**Given problem 1:**
From the entries below, copy out the lines starting with the line that contains "Screen dimensions: 840x1415" and going on through the line that contains "Open Groups from", keeping both of those lines.

**Article:**
Use find_next_sibling() for specific class value only

Question

I have a bunch of p elements in a page of HTML and using BeautifulSoup to parse the HTML page. The page is an index of an online book. What I need to do is create a nested JSON structure where there is currently none, as some terms of the index are children of a single term. So you can think of the index like this:

parent term
    child term
    child term
    child term
parent term
parent term

However, the HTML is not nested, it is listed in all

tags, like below. As you can see, the term Action(s) is a parent term and has 8 children. Then the next parent term is Actionable Insights and has 0 children. I have a loop that iterates through each

tag, and need to nest the children under the parent in the JSON file. So I can't use find_next_siblings() (plural), because it will just get all

tags indiscriminately. But if I can find a way to use find_next_sibling() (singular), but only those with the 'class': 'index2', and add them to a list, then I can add that list as a child to the parent term. At least, this is my logic so far.

**The records:**
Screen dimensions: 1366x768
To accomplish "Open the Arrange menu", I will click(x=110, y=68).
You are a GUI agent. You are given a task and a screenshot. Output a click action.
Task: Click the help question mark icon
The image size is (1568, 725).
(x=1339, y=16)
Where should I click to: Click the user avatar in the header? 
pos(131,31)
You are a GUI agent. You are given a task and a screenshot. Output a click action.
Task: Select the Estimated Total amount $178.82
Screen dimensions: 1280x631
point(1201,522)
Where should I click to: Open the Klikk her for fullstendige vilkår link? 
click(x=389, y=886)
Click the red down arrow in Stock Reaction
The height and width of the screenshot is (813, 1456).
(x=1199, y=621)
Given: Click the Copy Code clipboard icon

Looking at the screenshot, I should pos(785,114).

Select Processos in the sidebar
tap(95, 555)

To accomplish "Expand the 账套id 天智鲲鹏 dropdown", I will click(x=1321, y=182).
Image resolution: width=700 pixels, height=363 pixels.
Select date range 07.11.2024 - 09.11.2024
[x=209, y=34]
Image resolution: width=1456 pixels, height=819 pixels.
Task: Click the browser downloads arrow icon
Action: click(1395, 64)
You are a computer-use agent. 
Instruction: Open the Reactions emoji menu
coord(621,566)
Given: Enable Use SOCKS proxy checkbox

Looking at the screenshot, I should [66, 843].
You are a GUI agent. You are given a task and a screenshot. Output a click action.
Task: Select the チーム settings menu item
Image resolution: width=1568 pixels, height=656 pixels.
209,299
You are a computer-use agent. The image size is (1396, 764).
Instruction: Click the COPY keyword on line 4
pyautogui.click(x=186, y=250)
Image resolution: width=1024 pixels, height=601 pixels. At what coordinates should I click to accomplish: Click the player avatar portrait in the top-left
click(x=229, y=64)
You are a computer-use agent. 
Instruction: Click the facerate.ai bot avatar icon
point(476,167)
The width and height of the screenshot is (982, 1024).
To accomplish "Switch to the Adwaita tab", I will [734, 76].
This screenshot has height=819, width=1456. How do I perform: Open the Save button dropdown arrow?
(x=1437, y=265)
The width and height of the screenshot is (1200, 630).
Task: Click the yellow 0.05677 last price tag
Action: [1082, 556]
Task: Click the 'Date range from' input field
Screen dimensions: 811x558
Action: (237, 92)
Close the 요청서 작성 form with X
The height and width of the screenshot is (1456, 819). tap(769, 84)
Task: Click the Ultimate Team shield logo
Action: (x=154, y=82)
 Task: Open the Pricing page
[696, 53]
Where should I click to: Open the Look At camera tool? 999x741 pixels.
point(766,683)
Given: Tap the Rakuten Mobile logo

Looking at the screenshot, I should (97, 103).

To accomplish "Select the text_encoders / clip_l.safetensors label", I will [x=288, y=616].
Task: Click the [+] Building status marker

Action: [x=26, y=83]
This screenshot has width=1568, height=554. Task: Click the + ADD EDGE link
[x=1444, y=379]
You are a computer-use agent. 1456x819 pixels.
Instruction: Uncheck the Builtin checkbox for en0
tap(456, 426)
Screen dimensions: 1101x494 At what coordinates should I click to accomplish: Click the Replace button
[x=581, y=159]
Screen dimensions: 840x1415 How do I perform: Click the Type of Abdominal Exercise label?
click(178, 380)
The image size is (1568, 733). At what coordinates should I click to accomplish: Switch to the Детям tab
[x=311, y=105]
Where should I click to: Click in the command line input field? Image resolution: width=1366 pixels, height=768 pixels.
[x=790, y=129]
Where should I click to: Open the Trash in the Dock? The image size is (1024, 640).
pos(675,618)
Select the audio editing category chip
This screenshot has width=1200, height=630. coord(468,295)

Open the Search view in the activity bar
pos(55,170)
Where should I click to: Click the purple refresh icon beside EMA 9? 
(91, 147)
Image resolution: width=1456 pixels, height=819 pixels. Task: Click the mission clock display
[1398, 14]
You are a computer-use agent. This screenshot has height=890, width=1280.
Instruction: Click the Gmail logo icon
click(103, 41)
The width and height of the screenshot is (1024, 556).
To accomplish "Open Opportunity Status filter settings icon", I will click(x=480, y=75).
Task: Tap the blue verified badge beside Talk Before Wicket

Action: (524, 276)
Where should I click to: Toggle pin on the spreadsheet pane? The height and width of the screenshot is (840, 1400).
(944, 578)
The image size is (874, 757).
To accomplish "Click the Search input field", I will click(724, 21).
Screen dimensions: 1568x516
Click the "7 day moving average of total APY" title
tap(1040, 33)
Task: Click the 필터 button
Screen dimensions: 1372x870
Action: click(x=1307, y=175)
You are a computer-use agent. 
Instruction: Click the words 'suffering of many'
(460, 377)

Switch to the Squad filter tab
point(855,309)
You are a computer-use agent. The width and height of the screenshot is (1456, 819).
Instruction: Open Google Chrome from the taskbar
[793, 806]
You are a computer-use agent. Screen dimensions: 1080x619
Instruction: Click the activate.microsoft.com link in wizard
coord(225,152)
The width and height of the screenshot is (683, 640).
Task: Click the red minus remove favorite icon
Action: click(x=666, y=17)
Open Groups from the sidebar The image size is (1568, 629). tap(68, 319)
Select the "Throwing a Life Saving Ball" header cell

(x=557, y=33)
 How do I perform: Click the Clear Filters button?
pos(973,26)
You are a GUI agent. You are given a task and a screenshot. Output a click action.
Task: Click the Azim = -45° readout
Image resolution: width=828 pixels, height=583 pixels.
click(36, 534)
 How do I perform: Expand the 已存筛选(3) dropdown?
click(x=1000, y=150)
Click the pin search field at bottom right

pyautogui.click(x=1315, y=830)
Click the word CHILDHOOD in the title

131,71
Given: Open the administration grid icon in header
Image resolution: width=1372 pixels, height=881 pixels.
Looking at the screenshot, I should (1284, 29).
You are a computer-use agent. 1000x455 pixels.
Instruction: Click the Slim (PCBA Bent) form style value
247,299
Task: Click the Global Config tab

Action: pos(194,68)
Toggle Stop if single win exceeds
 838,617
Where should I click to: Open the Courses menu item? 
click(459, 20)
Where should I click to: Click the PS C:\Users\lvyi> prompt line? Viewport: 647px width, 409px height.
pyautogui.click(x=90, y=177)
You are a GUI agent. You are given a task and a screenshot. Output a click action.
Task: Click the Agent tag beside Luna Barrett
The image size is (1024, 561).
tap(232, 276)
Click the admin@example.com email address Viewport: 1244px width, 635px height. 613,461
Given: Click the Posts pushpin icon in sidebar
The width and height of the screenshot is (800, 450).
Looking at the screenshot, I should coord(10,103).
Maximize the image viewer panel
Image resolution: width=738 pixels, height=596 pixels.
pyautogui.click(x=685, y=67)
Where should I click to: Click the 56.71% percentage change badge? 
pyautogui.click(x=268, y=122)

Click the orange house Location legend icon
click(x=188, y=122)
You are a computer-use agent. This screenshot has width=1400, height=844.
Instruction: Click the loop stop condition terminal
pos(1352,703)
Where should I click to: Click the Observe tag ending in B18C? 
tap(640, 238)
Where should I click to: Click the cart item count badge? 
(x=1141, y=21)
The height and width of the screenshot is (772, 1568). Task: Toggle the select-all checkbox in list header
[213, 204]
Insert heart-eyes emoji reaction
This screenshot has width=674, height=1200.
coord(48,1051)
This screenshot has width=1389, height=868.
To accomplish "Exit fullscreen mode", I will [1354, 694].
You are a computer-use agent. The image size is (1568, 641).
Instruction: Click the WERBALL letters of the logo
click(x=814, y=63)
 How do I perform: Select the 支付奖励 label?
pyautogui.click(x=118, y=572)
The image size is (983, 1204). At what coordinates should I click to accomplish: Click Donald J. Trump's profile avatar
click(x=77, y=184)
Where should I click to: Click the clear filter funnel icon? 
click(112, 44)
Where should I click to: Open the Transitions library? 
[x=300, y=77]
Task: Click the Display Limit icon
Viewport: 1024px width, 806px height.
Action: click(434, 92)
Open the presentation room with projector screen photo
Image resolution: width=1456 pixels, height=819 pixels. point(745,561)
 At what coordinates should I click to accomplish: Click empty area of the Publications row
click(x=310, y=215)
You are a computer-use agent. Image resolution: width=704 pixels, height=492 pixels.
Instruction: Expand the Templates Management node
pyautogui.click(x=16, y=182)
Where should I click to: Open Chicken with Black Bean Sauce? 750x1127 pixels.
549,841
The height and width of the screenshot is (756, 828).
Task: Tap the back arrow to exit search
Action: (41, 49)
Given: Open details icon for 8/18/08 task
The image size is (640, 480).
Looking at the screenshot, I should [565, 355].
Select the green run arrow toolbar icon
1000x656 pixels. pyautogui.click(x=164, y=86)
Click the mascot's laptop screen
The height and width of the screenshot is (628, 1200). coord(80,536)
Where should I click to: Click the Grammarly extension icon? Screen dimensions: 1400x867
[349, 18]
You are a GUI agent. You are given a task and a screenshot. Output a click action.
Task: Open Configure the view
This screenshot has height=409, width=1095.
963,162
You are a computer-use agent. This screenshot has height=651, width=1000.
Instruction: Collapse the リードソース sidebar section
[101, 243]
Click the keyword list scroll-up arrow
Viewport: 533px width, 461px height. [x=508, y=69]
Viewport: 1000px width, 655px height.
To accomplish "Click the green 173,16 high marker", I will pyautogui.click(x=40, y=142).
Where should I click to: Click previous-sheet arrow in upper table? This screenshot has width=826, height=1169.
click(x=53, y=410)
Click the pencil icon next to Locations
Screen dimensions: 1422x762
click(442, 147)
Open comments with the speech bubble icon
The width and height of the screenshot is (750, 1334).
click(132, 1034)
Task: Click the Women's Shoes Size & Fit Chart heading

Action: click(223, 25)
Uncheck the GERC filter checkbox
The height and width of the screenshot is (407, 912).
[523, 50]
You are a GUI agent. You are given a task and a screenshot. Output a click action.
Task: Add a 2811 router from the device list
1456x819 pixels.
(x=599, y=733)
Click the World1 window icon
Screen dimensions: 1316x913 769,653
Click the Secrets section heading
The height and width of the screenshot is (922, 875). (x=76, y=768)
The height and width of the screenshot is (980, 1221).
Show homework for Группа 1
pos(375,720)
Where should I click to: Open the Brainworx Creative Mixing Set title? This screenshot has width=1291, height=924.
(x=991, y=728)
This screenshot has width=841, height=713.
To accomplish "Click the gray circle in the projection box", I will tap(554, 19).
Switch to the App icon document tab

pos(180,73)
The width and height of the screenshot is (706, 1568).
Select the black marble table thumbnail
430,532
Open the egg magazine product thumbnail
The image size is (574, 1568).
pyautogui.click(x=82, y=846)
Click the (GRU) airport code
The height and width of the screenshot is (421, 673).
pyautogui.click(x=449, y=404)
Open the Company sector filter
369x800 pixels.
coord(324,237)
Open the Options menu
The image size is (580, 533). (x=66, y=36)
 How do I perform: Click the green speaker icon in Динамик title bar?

**Given problem 2:**
According to the forum question, how many children does the parent term Action(s) have?

**Final result 1:**
Screen dimensions: 840x1415 How do I perform: Click the Type of Abdominal Exercise label?
click(178, 380)
The image size is (1568, 733). At what coordinates should I click to accomplish: Switch to the Детям tab
[x=311, y=105]
Where should I click to: Click in the command line input field? Image resolution: width=1366 pixels, height=768 pixels.
[x=790, y=129]
Where should I click to: Open the Trash in the Dock? The image size is (1024, 640).
pos(675,618)
Select the audio editing category chip
This screenshot has width=1200, height=630. coord(468,295)

Open the Search view in the activity bar
pos(55,170)
Where should I click to: Click the purple refresh icon beside EMA 9? 
(91, 147)
Image resolution: width=1456 pixels, height=819 pixels. Task: Click the mission clock display
[1398, 14]
You are a computer-use agent. This screenshot has height=890, width=1280.
Instruction: Click the Gmail logo icon
click(103, 41)
The width and height of the screenshot is (1024, 556).
To accomplish "Open Opportunity Status filter settings icon", I will click(x=480, y=75).
Task: Tap the blue verified badge beside Talk Before Wicket

Action: (524, 276)
Where should I click to: Toggle pin on the spreadsheet pane? The height and width of the screenshot is (840, 1400).
(944, 578)
The image size is (874, 757).
To accomplish "Click the Search input field", I will click(724, 21).
Screen dimensions: 1568x516
Click the "7 day moving average of total APY" title
tap(1040, 33)
Task: Click the 필터 button
Screen dimensions: 1372x870
Action: click(x=1307, y=175)
You are a computer-use agent. 
Instruction: Click the words 'suffering of many'
(460, 377)

Switch to the Squad filter tab
point(855,309)
You are a computer-use agent. The width and height of the screenshot is (1456, 819).
Instruction: Open Google Chrome from the taskbar
[793, 806]
You are a computer-use agent. Screen dimensions: 1080x619
Instruction: Click the activate.microsoft.com link in wizard
coord(225,152)
The width and height of the screenshot is (683, 640).
Task: Click the red minus remove favorite icon
Action: click(x=666, y=17)
Open Groups from the sidebar The image size is (1568, 629). tap(68, 319)

**Final result 2:**
Eight.